What is being asked ->
Copy the data below verbatim, leaving no line out.

══════════════════════════════

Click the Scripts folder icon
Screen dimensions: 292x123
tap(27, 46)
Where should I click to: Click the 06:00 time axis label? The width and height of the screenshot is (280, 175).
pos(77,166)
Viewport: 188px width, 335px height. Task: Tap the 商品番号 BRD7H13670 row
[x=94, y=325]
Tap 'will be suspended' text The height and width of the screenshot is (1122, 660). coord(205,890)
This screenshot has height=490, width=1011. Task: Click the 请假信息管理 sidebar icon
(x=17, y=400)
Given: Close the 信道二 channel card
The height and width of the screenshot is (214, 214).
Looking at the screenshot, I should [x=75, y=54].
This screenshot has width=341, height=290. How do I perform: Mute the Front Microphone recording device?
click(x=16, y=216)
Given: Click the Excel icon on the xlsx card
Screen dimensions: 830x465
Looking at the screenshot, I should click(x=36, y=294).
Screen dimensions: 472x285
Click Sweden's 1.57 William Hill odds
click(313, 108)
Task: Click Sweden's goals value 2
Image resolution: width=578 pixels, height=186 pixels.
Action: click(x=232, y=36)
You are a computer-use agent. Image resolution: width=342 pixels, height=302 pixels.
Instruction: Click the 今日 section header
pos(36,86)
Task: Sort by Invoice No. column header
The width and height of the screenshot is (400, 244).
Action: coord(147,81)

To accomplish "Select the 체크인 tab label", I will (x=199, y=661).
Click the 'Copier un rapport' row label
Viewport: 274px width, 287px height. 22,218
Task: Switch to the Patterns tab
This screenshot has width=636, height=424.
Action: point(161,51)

══════════════════════════════

Response to the task ->
Click the Scripts folder icon
Screen dimensions: 292x123
tap(27, 46)
Where should I click to: Click the 06:00 time axis label? The width and height of the screenshot is (280, 175).
pos(77,166)
Viewport: 188px width, 335px height. Task: Tap the 商品番号 BRD7H13670 row
[x=94, y=325]
Tap 'will be suspended' text The height and width of the screenshot is (1122, 660). coord(205,890)
This screenshot has height=490, width=1011. Task: Click the 请假信息管理 sidebar icon
(x=17, y=400)
Given: Close the 信道二 channel card
The height and width of the screenshot is (214, 214).
Looking at the screenshot, I should [x=75, y=54].
This screenshot has width=341, height=290. How do I perform: Mute the Front Microphone recording device?
click(x=16, y=216)
Given: Click the Excel icon on the xlsx card
Screen dimensions: 830x465
Looking at the screenshot, I should click(x=36, y=294).
Screen dimensions: 472x285
Click Sweden's 1.57 William Hill odds
click(313, 108)
Task: Click Sweden's goals value 2
Image resolution: width=578 pixels, height=186 pixels.
Action: click(x=232, y=36)
You are a computer-use agent. Image resolution: width=342 pixels, height=302 pixels.
Instruction: Click the 今日 section header
pos(36,86)
Task: Sort by Invoice No. column header
The width and height of the screenshot is (400, 244).
Action: coord(147,81)

To accomplish "Select the 체크인 tab label", I will (x=199, y=661).
Click the 'Copier un rapport' row label
Viewport: 274px width, 287px height. 22,218
Task: Switch to the Patterns tab
This screenshot has width=636, height=424.
Action: point(161,51)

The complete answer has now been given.